What is a captive portal?
Have you ever used public internet at an airport or a coffee shop? Perhaps you have to accept a terms of service before being granted access to the WIFI at your place of work? If so, chances are that you’ve used a captive portal – possibly without knowing it! Captive Portals are a legitimate means of grabbing the users attention, either to force them to accept terms of service, or make payment, prior to being online.
What problems does it pose?
Captive Portals and SSL/TLS have a curious, and somewhat contentious relationship. After all, intercepting your traffic on the way to its destination is exactly one of the things SSL/TLS prevents! Captive Portals typically work in one of two ways, each with different downsides and limitations. Sometimes, Captive Portals work by handing out a local DNS server via DHCP and initially responding to all queries with the IP of a local server setup to answer the request. Other times, the interception is performed as an HTTP man-in-the-middle attack, usually at the routing level. In either case, if the first site a user hits is an HTTPS site, this poses a critical problem – the owner of the captive portal does not control the global DNS for that name, and thus the connection won’t be trusted! (Of course, if these are managed endpoints, a root certificate could be installed and a terminating SSL/TLS forward proxy could be used without throwing errors on the client-side).
This is a solved problem… sort of.
Captive Portal owners are stuck between a rock and a hard place. Either they must ask that a user install a trusted root certificate in their browser (dangerous, and gives the network an inappropriate level of access to the machine), communicate out-of-band that a specific URL must be visited prior to using the internet (safe, but cumbersome) or assume the user will simply proceed past the SSL/TLS error.
As none of these are great options, many popular browsers have attempted to solve this problem in software. Google Chrome for example will make an HTTP request to clients3.google.com/generate_204 when you start your browsing session, in order to attempt to detect the use of a captive portal and display a click-through notification to the user.
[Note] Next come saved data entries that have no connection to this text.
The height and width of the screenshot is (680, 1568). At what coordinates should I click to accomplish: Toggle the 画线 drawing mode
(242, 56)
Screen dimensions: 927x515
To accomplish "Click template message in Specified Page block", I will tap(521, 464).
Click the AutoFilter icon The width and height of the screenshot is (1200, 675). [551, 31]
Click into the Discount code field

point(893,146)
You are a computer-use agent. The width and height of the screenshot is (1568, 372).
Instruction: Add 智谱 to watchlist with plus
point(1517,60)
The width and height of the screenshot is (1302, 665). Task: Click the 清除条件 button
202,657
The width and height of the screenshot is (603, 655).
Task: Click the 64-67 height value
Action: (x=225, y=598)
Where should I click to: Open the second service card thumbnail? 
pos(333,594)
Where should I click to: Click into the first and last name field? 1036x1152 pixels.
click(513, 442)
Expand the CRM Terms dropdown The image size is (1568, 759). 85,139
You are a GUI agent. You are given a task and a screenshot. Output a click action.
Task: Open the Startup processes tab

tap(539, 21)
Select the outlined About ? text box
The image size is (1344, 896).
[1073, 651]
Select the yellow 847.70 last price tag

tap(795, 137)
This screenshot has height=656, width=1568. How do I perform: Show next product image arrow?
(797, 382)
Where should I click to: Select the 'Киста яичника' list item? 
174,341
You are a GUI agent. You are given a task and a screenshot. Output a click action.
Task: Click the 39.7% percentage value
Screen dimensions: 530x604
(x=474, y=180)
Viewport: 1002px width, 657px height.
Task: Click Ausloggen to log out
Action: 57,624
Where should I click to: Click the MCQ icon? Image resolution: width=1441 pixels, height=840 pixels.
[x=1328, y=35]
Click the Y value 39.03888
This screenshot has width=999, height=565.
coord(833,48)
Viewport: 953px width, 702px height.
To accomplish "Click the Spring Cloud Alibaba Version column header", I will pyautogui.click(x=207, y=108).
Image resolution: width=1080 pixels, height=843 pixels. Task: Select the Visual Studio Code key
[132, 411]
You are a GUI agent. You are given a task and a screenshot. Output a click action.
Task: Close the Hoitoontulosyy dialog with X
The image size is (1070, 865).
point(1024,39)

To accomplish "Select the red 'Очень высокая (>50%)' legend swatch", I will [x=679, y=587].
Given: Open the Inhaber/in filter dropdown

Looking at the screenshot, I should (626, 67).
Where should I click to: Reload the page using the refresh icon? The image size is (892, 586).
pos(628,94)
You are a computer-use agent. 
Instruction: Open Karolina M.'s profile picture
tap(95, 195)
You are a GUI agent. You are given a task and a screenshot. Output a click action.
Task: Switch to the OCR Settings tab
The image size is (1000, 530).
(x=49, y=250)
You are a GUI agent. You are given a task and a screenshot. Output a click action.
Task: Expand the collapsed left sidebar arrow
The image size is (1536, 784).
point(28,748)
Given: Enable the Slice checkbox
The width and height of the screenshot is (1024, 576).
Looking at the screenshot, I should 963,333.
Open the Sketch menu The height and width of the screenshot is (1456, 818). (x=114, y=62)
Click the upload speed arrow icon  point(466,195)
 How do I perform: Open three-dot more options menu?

Apple products including iOS, iPadOS and MacOS with up-to-date software do the same by querying captive.apple.com/hotspot-detect.html. Unfortunately, this detection is spotty at best, and dependent on the captive portal’s implementation to behave in the way the browser detection expects. Additionally, this code path opens new and creative ways for bad actors to compromise machines, some of which may not have even yet been conceived.
Thwarting Captive Portals
Captive Portal implementations can sometimes be bypassed. Note that this information is provided for an academic understanding – don’t be a jerk and try to steal WIFI!
There was a really excellent DEFCON presentation in 2016 on this topic, one I recommend reviewing in detail. www.secplicity.org/2016/08/26/lessons-defcon-2016-bypassing-captive-portals/
Grant Bugher’s attack mostly relied on the fact that many captive portal implementations are lazy, and only block traffic identified as HTTP traffic. Simply by tunneling to something else via SSH (or using a DNS based tunnel like iodine code.kryo.se/iodine/, the traffic was allowed even though the user never made it to the captive portal! Enterprising captive portal makers can ensure their software isn’t bypassed by redirecting all DNS traffic to their own DNS server, and blocking outbound ports other than 80 and 443 for HTTP and HTTPS respectively. This has the added benefit of also making sure that DNS over HTTP or DLS over TLS won’t succeed until the captive portal allows full network access!
Captive Portals and VPNs
Unfortunately, Captive Portals have a long history of being incompatible with popular VPN solutions. It is always recommended that when using public WIFI to leverage a VPN solution which tunnels ALL traffic, to avoid prying eyes on the local layer-2 network segment. Over the years, VPN software, like browser software, has learned to accommodate Captive Portals, as they are unfortunately ubiquitous. For example, Cisco’s AnyConnect will prompt a user that a captive portal is in-use, and relax its requirement (if configured) that a VPN connection is established only until the user is past the Captive Portal. This is far from ideal.
Forward Proxies and Captive Portal Detection
Ironically, web browsers that perform the captive portal detection described above can get confused by forward proxies, such as the ones often used in the workplace! While the detection URLs use HTTP and not HTTPS, something like an explicit SOCKS proxy or a transparent HTTP proxy does not necessarily respond with the response to that URL the browser detection expects! In this case, your network administrator can usually configure an exception, but this can be an annoying problem.